А обернувшись к Икару, подмигнул:
— Помнишь ее?
Надо было бы пригласить ее как свидетеля, мелькнуло в судейской голове, но вслух он произнес:
— Виновен?
Художник сделал жест, словно нанес финальный мазок на холст:
— Думаю, да.
Судья, взявшись за перо, обратился к Икару:
— А вы?
— Не секрет, — ответил подсудимый, — тот, кто смело переносит краски мира на полотно бытия, страх как боится изменить его. Чтобы художнику запечатлеть бабочку на цветке, ей нужно замереть, а она этого не желает.
— Стало быть, — язвительно заметил Судья, — вины за собой не признаете?
— Нет, — просто сказал Икар.
Иного я от него и не услышу — Судья поставил галочку в нужной строке и устало вздохнул:
— Дальше.
— Ваша честь, — перед Судьей предстал занятного вида господин, нечто среднее между профессорскими очками и шаманскими побрякушками лохматого ведуна, — от зубной боли есть прекрасная настойка.
Как он понял-то, черт нечесанный, подумал законник и одарил Целителя ледяным взглядом:
— Прошу по существу.
— Виделись в моей лавке, здесь, неподалеку, под вывеской…
— По существу, — напомнил Судья.
— По существу, — залепетал Целитель, — допускаю, что либо сам принимает усиливающие речь пилюли, либо мог окуривать пациентов, одурманивая их сознание и приглушая волю к сопротивлению.
— Ваш диагноз? — Судья намеренно перешел на врачебный сленг, перекосившись при этом от очередного приступа.

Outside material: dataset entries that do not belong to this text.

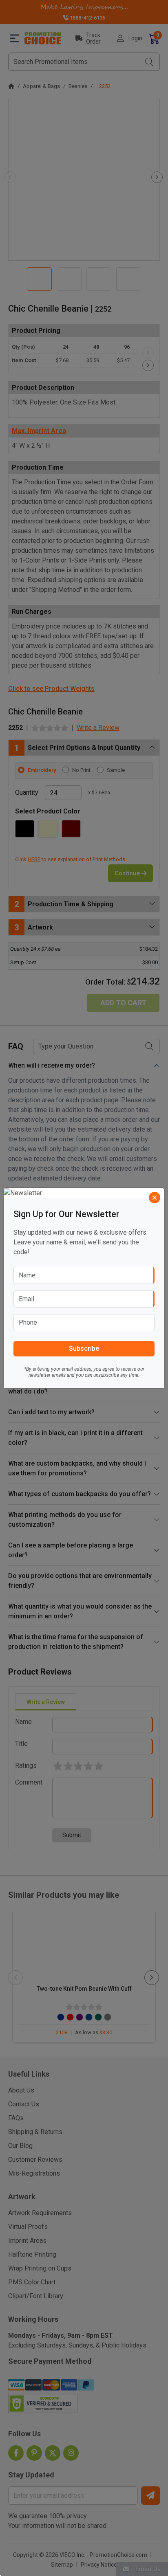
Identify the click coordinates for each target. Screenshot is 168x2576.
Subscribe (84, 1348)
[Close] (154, 1197)
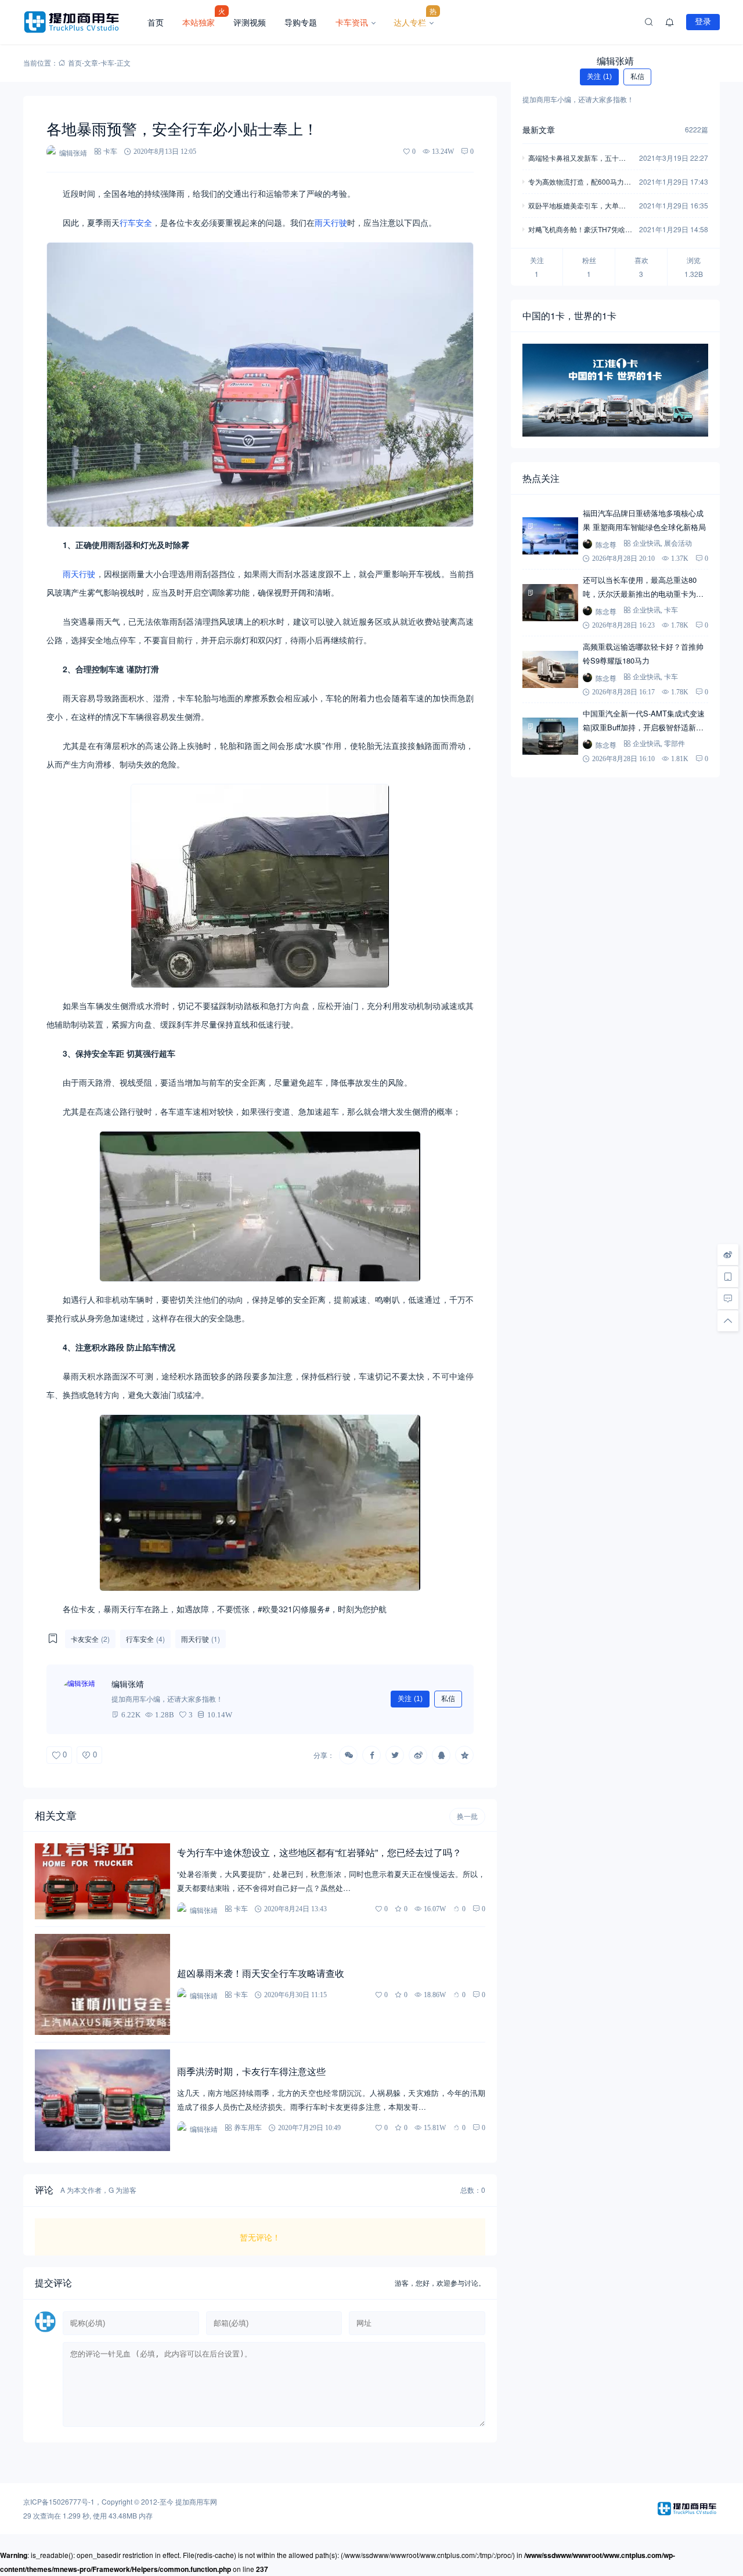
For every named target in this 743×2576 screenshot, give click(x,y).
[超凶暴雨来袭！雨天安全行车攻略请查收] (102, 1984)
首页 (155, 22)
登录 (703, 21)
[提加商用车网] (80, 22)
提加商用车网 (196, 2501)
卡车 (107, 62)
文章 (91, 62)
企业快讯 (647, 543)
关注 (410, 1699)
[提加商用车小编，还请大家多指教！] (81, 1699)
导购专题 (300, 22)
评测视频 (249, 22)
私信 (448, 1699)
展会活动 (678, 543)
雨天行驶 (331, 222)
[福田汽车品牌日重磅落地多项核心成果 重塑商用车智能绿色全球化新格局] (550, 535)
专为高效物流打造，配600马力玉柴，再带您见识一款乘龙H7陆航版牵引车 (579, 182)
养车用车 (248, 2127)
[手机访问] (727, 1276)
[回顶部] (727, 1320)
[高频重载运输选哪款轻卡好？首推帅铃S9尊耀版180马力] (550, 669)
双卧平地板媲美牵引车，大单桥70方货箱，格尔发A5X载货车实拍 (579, 206)
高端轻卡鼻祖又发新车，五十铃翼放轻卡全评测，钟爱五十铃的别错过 (577, 159)
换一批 (467, 1817)
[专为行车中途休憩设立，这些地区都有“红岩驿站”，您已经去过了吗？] (102, 1881)
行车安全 (136, 222)
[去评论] (727, 1298)
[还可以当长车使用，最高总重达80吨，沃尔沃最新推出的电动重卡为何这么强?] (550, 602)
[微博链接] (727, 1254)
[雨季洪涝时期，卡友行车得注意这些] (102, 2100)
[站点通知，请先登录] (670, 22)
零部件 (674, 743)
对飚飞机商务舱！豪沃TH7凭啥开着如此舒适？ (580, 230)
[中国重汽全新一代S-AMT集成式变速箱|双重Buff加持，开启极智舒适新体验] (550, 736)
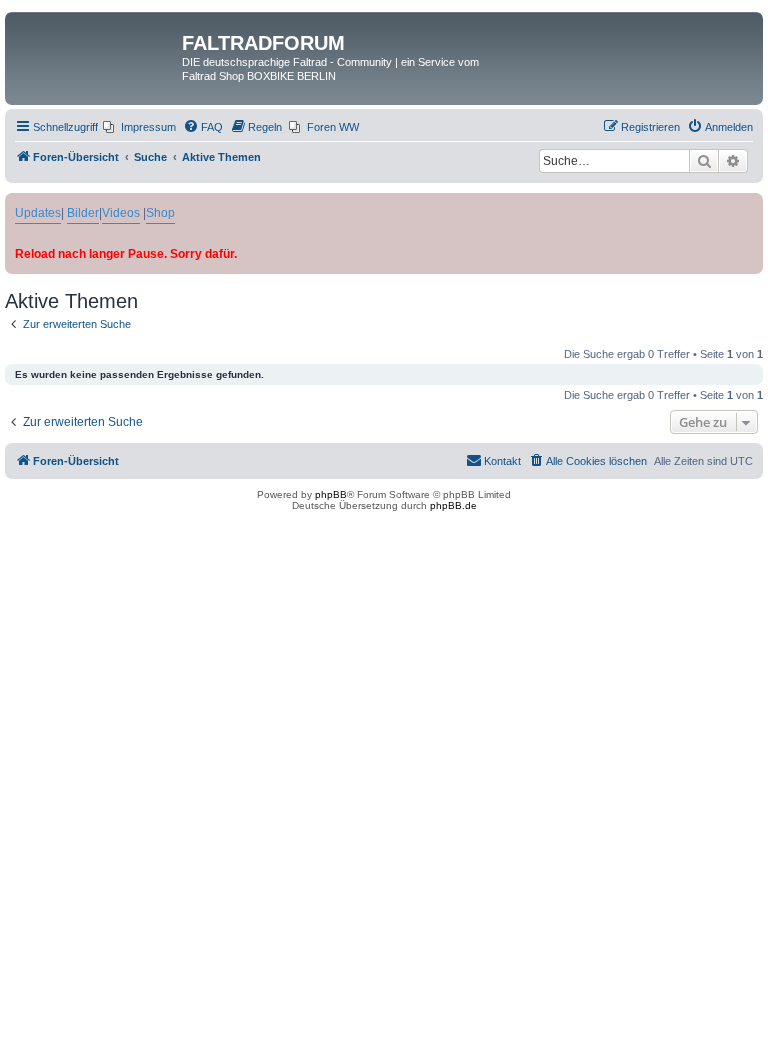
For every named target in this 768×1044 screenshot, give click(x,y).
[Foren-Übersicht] (96, 49)
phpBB (331, 494)
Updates (38, 213)
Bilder (83, 213)
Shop (160, 213)
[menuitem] (139, 127)
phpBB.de (453, 505)
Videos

— У вас сгнил корень, однозначно удаление… — заискивающе пробормотал Целитель.
— Я о подсудимом, — оборвал Судья.
— Виновен, вне всяких сомнений, — прозвучал вкрадчивый ответ.
— Частенько случается так, что легче излечить другого, нежели себя, — гулко отразился от стен голос Икара.
— Значит, нет, — поставил точку Судья в текущем свидетельствовании.
Сразу же после Целителя для дачи показаний вышел Поэт, старательно прилизанный, причесанный и даже выбритый, но все еще пьяный.
— Обстоятельства нашей встречи помню с трудом, — заплетающимся языком начал он отвечать на вопросы Судьи, — возможно, это был кабак, какой… — он развел руками, — в иных местах найти меня проблема…т. тично, — через икоту закончил Поэт фразу. Мысли свидетеля путались по вполне понятным причинам, он то мычал, вроде «а чего, нельзя?», то выдавал экспромты типа «Поэту для высокого творенья нужны не сны, а потрясенья».
— Мог ли он убедить меня? — мурлыкал слуга Мельпомены. — Меня убедить мог, ибо сила Слова, уж поверьте, подчас острее обнаженной шпаги.
Судье очень быстро надоело слушать бессвязную болтовню стихоплета-пьянчужки, и он раздраженно спросил:
— Виновен?
— Да, — столь же нервно икнул Поэт и, глубоко вдохнув, сказал, глядя на законника мутным взором: — Могу быть свободен?
— Как свидетель — да, как присяжный — нет. — Судья отогнал от себя облако винных паров и вновь повернулся к Икару: — Снова «нет»?
Подсудимый качнул головой:
— Мечта поэта привязана к диванным подушкам и обнаженному телу, а не к крыльям за спиной и бесстрашному сердцу.
Зубная боль, искусная воительница, перекинулась уже на всю челюсть, и правая судейская щека «поползла» в сторону. Законник сдвинул локон парика таким образом, чтобы это несанкционированное увеличение плоти осталось незаметным. Он недовольно пробормотал:
— Следующий, и побыстрее.
Со скамьи присяжных поднялся Священник.
— Я исповедовал этого человека, — служитель церкви взял с места в карьер. — Конечно же, да и как могло быть иначе, я не поверил откровенно крамольным речам юного господина, хотя, надо признать, Лукавый весьма заманчиво выстроил повествование через своего проводника, — тут он указал пальцем на Икара, — связно и логично.
— Ваше Преосвященство, — уважительно обратился к священнику Судья, — мог ли уговорить подсудимый на отправку к Солнцу слабую, неокрепшую душу?
— Очень даже возможно, в народе о таких говорят «охмурил», ровно так же, как Змий обманул Еву.